Navy chief director maritime strategy Rear Admiral Bernard Teuteberg has said the unit`s personnel structure will be mirrored in the Navy Reserve. However, the informal view aboard the Drakensberg after the demonstration was that this force level is too small and that a RFD of at least four companies and a correspondingly larger OBD is needed. “What we have now should just be a beginning,” one officer said.
MRS v Marines
South Africa has to date, established and disbanded two Marine Corps. The first, existing from 1951 to 1955, was optimised for coast and anti-aircraft defence. Some Marines served aboard naval vessels in the manner of the Royal Marines` ships detachments.
When their static coast defence guns were declared obsolete, the Corps was disbanded. It bears saying that this need not have been the case. Sweden and Norway still maintain static coastal defences, including forts, guns and torpedo and missile batteries. Switzerland also still has fortress artillery, equipped with modern guns and mortars.
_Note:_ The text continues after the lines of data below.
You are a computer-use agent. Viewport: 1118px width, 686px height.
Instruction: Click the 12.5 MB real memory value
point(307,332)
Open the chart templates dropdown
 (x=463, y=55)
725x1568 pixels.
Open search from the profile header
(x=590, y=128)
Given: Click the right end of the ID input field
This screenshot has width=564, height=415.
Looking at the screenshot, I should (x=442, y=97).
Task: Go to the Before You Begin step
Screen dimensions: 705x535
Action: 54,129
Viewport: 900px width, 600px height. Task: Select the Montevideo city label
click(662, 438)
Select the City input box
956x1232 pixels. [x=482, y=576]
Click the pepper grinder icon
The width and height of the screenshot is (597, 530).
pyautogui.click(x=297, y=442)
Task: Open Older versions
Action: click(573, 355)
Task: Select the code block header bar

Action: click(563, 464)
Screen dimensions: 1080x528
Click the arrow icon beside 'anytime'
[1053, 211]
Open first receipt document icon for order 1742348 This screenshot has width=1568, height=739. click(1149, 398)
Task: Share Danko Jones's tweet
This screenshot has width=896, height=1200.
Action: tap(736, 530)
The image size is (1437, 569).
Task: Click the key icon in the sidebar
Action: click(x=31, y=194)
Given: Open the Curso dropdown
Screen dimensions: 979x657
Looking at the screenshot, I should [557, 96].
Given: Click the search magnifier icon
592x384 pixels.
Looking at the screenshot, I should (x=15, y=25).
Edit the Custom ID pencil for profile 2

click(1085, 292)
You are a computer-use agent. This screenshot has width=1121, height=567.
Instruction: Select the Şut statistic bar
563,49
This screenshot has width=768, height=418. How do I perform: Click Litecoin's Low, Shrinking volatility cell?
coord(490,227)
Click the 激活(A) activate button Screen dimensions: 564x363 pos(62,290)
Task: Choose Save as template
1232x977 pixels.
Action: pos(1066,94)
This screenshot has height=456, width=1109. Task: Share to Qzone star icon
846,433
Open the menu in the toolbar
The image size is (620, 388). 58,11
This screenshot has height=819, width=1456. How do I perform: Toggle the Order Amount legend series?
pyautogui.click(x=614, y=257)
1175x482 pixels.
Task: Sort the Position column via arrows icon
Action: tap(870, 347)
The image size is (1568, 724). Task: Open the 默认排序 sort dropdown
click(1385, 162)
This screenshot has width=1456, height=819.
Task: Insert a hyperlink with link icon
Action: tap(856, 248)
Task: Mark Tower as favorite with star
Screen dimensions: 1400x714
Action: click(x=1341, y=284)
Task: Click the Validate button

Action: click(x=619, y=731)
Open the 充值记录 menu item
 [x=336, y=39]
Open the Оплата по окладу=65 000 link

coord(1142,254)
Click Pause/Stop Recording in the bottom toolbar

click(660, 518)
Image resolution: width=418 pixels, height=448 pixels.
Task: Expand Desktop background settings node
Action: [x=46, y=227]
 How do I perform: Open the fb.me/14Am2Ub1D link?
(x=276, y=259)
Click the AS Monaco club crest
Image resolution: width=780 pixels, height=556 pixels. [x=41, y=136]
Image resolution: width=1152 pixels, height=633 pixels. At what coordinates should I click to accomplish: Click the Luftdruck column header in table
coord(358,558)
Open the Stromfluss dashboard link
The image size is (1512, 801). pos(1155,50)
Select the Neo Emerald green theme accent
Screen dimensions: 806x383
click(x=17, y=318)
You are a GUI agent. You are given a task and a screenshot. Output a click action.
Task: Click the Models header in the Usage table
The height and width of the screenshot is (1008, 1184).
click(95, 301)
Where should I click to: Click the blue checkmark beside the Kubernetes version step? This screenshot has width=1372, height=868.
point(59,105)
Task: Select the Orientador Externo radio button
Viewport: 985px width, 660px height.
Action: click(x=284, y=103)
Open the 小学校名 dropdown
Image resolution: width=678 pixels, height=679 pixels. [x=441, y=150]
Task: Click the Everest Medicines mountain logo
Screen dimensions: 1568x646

A second Corps was established in 1979 to take for the Navy a greater role in the counterinsurgency campaigns then raging across southern Africa. It was optimised as light infantry and eventually grew to a brigade in size. The Marine Corps for many years maintained a base at Wenela in Namibia`s Caprivi Strip from which it patrolled the Zambezi River. It also conducted urban counterinsurgency operations in South African townships. As the name behove, the Corps could also conduct conventional amphibious undertakings, most notably landing a reinforced battalion at Walvis Bay during Exercise Magersfontein in 1987. This Corps, however, fell victim to budget cuts in 1990 and was also disbanded.   
Petersen, who had been a Marine company commander earlier in his naval career, says the mandate of the MRS “is vastly superior to that of the old Marines.”
“Never before have sailors been exposed to training of this nature when we talk about infantry and seamanship training. I`m an old Marine, so I`m a seasoned infantryman. I spent a year at the Infantry School doing all the courses, then a Marine company commander, then went on to command a ship (SAS Umzimkulu, a minehunter).
“So what you have in me is exactly what you will have in the MRS, a seasoned infantrymen and sailor in one.
“You`re looking at a highly skilled person that does boarding operations, beachhead operations, interdiction, a multitude of other tasks that has not been given to anybody in one package. So yes, you are looking at the MRS becoming a specialised group.”